As of 2026, MatX had not yet shipped a chip. The company plans to manufacture MatX One at TSMC and said its first product is expected to ship in 2027, with a tape-out anticipated within roughly a year of the February 2026 funding announcement.[1][4][5] Pope has publicly acknowledged that scaling manufacturing to data-center volumes and building out the necessary software ecosystem remain significant challenges ahead.[5]
MatX has raised approximately $600 million across several rounds. The figures, leads, and dates below are drawn from press reporting; the company has at times declined to comment on specifics, and some details vary slightly between sources.
| Round | Amount | Date | Lead investors | Reported valuation |
|---|---|---|---|---|
| Seed | About $25 million | December 2023 | Nat Friedman, Daniel Gross | Not disclosed |
| Series A | About $80 million | November 2024 | Spark Capital | Over $300 million |
| Series B | More than $500 million | February 24, 2026 | Jane Street, Situational Awareness | Not disclosed |
The seed round was reported at about $25 million, led by investors Nat Friedman, the former chief executive of GitHub, and Daniel Gross, a former Apple AI and search lead.[6] In November 2024, TechCrunch reported a Series A of roughly $80 million led by venture firm Spark Capital, valuing the company at more than $300 million; MatX and Spark Capital declined to comment at the time.[6] Some later coverage described MatX as having "previously raised over $100 million" before its 2026 round, a figure that appears to aggregate earlier financings.[4]
On February 24, 2026, the company disclosed a round of more than $500 million, reported by Bloomberg and others.[1] The financing was led by quantitative trading firm Jane Street and by Situational Awareness, an investment fund founded by former OpenAI researcher Leopold Aschenbrenner.

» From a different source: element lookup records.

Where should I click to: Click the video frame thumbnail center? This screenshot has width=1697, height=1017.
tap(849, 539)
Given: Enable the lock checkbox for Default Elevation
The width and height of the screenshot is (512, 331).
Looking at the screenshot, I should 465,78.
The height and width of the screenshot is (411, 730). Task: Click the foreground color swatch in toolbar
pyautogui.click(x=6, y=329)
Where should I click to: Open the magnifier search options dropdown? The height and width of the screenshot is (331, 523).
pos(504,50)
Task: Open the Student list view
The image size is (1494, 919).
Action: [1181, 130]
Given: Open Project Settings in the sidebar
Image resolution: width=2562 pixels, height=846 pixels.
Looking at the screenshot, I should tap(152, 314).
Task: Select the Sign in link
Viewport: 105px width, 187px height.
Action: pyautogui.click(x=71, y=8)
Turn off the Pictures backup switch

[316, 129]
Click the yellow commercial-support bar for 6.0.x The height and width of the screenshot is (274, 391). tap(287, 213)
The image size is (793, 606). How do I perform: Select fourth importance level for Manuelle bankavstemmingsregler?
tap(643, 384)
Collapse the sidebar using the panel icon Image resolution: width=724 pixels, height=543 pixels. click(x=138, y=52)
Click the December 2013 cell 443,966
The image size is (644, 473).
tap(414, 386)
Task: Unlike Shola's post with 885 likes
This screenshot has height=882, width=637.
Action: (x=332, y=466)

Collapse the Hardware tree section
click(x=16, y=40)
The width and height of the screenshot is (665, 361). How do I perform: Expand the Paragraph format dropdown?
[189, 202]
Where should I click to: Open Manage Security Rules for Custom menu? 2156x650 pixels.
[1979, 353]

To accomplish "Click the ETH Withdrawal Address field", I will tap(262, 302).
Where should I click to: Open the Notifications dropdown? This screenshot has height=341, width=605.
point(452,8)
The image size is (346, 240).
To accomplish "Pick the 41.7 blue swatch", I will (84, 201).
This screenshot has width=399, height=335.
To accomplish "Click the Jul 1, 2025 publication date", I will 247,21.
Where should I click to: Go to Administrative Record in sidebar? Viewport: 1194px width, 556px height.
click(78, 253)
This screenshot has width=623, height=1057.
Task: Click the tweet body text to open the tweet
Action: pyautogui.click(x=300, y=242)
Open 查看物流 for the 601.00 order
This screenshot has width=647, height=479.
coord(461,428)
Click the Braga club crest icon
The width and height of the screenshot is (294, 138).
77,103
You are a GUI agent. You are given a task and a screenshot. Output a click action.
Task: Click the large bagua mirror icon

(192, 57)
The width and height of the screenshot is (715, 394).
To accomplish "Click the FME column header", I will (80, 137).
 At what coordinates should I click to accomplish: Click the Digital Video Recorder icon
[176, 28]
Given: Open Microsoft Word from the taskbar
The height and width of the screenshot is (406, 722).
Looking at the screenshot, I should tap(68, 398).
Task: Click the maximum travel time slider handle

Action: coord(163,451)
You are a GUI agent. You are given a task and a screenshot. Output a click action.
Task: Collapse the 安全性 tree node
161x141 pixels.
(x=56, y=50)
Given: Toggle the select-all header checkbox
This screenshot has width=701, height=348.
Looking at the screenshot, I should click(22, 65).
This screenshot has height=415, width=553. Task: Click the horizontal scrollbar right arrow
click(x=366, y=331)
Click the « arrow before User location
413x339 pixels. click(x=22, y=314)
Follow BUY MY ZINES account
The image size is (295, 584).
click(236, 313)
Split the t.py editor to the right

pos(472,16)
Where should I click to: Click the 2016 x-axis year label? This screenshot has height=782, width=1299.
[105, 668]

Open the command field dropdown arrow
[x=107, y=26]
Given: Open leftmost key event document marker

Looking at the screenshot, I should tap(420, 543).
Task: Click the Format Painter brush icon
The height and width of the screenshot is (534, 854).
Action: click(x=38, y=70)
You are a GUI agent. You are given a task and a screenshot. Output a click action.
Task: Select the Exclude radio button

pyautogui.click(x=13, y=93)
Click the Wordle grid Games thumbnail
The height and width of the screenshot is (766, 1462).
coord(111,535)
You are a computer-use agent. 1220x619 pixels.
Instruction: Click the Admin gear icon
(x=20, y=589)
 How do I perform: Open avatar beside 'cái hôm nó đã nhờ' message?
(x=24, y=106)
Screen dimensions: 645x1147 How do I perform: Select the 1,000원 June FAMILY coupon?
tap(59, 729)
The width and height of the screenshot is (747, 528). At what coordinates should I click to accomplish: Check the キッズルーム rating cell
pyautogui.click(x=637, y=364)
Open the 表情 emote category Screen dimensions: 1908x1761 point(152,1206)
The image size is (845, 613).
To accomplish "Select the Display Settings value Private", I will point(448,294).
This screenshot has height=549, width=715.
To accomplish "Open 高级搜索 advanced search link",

Additional backers reported included Marvell Technology, venture firms NFDG and Spark Capital, and Stripe co-founders Patrick and John Collison.[1][2] The round was first announced through a LinkedIn post by Pope; the valuation was not disclosed.[1]
MatX is one of a growing field of startups attempting to challenge NVIDIA's dominance of AI hardware by building silicon tuned specifically for transformer-based LLMs, a strategy sometimes described as a wave of "LLM-specific" or "transformer-native" chips. Its most direct comparison is Etched, which is designing chips hardwired for the transformer architecture and which raised $500 million at a reported $5 billion valuation in early 2026.[1] Other AI-chip companies in the broader landscape include Groq and Cerebras, known for SRAM-heavy, inference-oriented designs, as well as SambaNova and Tenstorrent.[3][5] MatX argues that its hybrid SRAM-plus-HBM approach and single architecture for both training and inference let it avoid the specialization that has confined some rivals largely to inference.
Beyond startups, MatX competes against NVIDIA's data-center GPUs and against the in-house accelerators of hyperscalers, including Google's TPUs, Amazon's Trainium and Inferentia, and Microsoft's Maia, all of which represent custom silicon efforts aimed at reducing dependence on NVIDIA.[1][5]
The significance of MatX lies less in any shipped product, since it had none as of 2026, than in what its founders' pedigree and its large funding round signal about investor appetite for purpose-built AI silicon. The company's bet is that as AI compute spending grows and a handful of frontier labs concentrate the largest workloads, hardware specialized for those workloads can win share from general-purpose GPUs on the basis of cost and performance. Whether MatX can convert that thesis into competitive, manufacturable chips remains to be demonstrated, with the company's product roadmap pointing to 2027.[1][3][5]